[<prev] [next>] [thread-next>] [day] [month] [year] [list]
Message-Id: <20230629104538.40863-1-jhs@mojatatu.com>
Date: Thu, 29 Jun 2023 06:45:17 -0400
From: Jamal Hadi Salim <jhs@...atatu.com>
To: netdev@...r.kernel.org
Cc: deb.chatterjee@...el.com,
anjali.singhai@...el.com,
namrata.limaye@...el.com,
tom@...anda.io,
mleitner@...hat.com,
Mahesh.Shirshyad@....com,
Vipin.Jain@....com,
tomasz.osinski@...el.com,
jiri@...nulli.us,
xiyou.wangcong@...il.com,
davem@...emloft.net,
edumazet@...gle.com,
kuba@...nel.org,
pabeni@...hat.com,
vladbu@...dia.com,
simon.horman@...igine.com,
khalidm@...dia.com,
toke@...hat.com,
mattyk@...dia.com,
dan.daly@...el.com,
john.andy.fingerhut@...el.com
Subject: [PATCH RFC v3 net-next 00/21] Introducing P4TC
We are seeking community feedback on P4TC patches.
Please do note that > 50% of LOC are testcases.
Changes In Version 2
--------------------
Version 2 was the initial integration of the eBPF s/w datapath.
We took into consideration suggestions provided and added eBPF S/W datapath
support after extensive testing.
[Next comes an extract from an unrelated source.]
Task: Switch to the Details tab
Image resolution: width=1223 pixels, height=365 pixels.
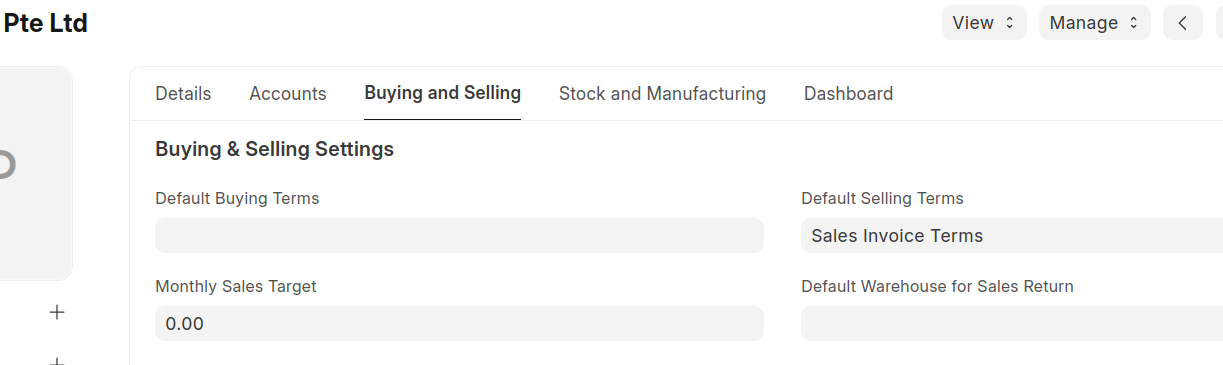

We implemented 6 approaches with eBPF and ran
performance analysis and presented our results at the P4 2023 workshop in Santa
Clara[see: 1, 3] on each of the 6 vs scriptable P4TC and concluded that 2 of the
approaches are sensible (4 if you account for XDP or TC separately).
Conclusions from the exercise: We lose the simple operational model we had
prior to integrating eBPF. We do gain performance in most cases where the
datapath is less compute-bound.
For more discussion on our requirements vs journeying the ebpf path please
scroll down to "Restating Our Requirements" and "Challenges".
This patch set presented two modes.
mode1: the parser is entirely based on ebpf - whereas the rest of the
SW datapath stays as _scriptable_ as in Version 1.
mode2: All of the kernel s/w datapath (including parser) is in eBPF.
The key ingredient for eBPF, that we did not have access to in the past, is
kfunc (it made a big difference for us to reconsider eBPF).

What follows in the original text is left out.